-- EXCERPTED DATA --

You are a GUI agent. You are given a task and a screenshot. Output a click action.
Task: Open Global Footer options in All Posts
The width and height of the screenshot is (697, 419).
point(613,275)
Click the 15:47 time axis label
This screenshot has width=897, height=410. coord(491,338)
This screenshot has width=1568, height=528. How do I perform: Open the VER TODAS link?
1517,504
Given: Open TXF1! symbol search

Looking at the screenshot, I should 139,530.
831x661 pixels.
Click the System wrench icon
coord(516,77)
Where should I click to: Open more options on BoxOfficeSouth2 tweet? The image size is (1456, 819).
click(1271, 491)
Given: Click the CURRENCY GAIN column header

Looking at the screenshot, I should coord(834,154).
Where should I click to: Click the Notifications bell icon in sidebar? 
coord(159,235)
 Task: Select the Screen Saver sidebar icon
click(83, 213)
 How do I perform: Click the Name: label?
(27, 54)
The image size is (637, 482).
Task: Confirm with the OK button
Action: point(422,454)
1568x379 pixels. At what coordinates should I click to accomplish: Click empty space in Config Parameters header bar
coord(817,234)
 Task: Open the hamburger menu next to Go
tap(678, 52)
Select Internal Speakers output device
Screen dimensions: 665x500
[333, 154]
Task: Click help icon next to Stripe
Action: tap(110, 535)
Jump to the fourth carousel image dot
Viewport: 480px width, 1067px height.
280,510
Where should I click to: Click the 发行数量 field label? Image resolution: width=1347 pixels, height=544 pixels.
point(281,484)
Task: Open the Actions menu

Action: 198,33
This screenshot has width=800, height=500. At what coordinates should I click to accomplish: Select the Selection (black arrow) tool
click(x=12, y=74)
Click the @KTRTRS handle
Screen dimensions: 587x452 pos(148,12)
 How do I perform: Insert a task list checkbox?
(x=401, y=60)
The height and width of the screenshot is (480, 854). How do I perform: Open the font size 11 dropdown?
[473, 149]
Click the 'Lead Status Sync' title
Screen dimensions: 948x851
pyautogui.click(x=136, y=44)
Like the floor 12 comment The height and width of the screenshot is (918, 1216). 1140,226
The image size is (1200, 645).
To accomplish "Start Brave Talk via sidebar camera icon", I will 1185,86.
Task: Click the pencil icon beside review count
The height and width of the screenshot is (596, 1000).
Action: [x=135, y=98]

-- TASK PROMPT --
Leaving out all lines before the one containing "The height and width of the screenshot is (480, 854).", copy that line and the rest through the end of the listing above exactly.

-- RESPONSE --
The height and width of the screenshot is (480, 854). How do I perform: Open the font size 11 dropdown?
[473, 149]
Click the 'Lead Status Sync' title
Screen dimensions: 948x851
pyautogui.click(x=136, y=44)
Like the floor 12 comment The height and width of the screenshot is (918, 1216). 1140,226
The image size is (1200, 645).
To accomplish "Start Brave Talk via sidebar camera icon", I will 1185,86.
Task: Click the pencil icon beside review count
The height and width of the screenshot is (596, 1000).
Action: [x=135, y=98]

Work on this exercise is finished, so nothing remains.